_What to do_. Beginning with the line that contains "Task: Click the", reproduce every line through the end of the records below exactly, and leave the pictures out.

_Raw data_.
_ _ _

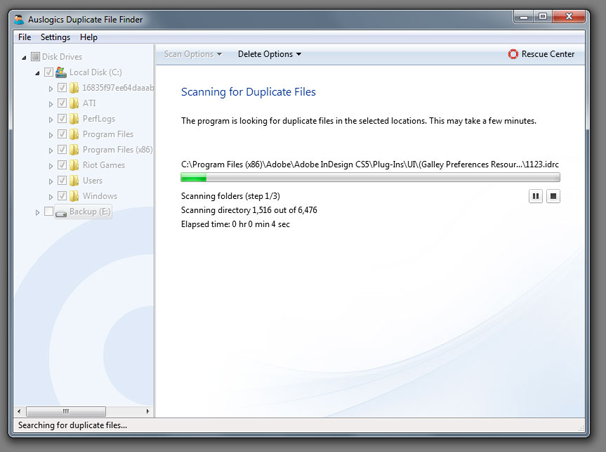Expand the Program Files tree node
This screenshot has width=606, height=452.
(51, 135)
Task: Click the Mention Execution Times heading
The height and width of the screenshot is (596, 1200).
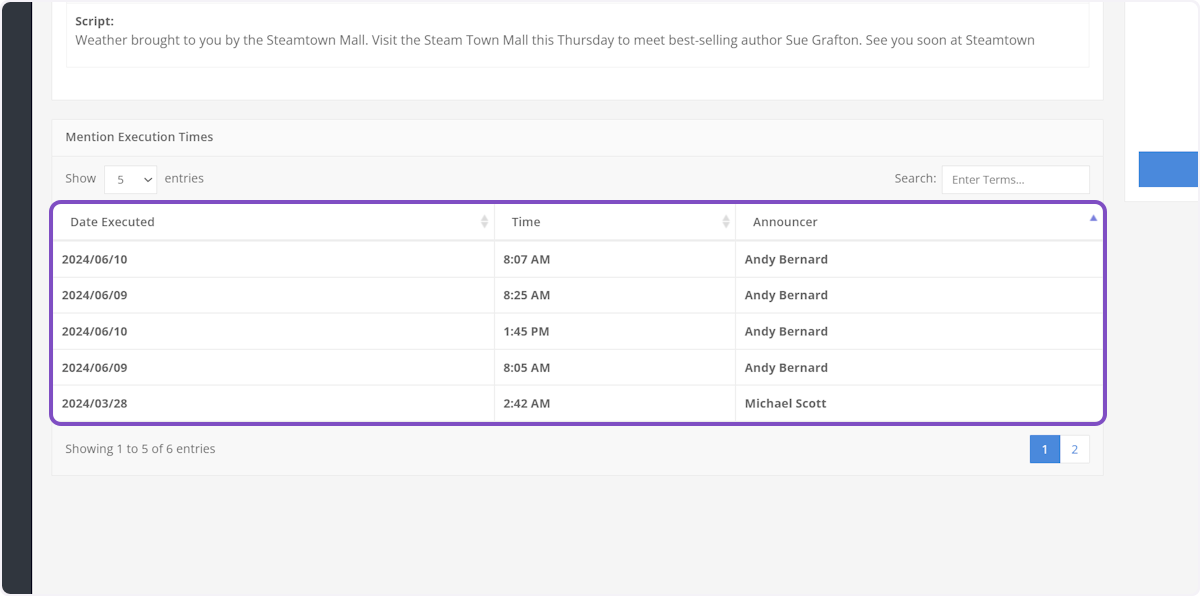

_ _ _

_Finished task_.
Task: Click the Mention Execution Times heading
The height and width of the screenshot is (596, 1200).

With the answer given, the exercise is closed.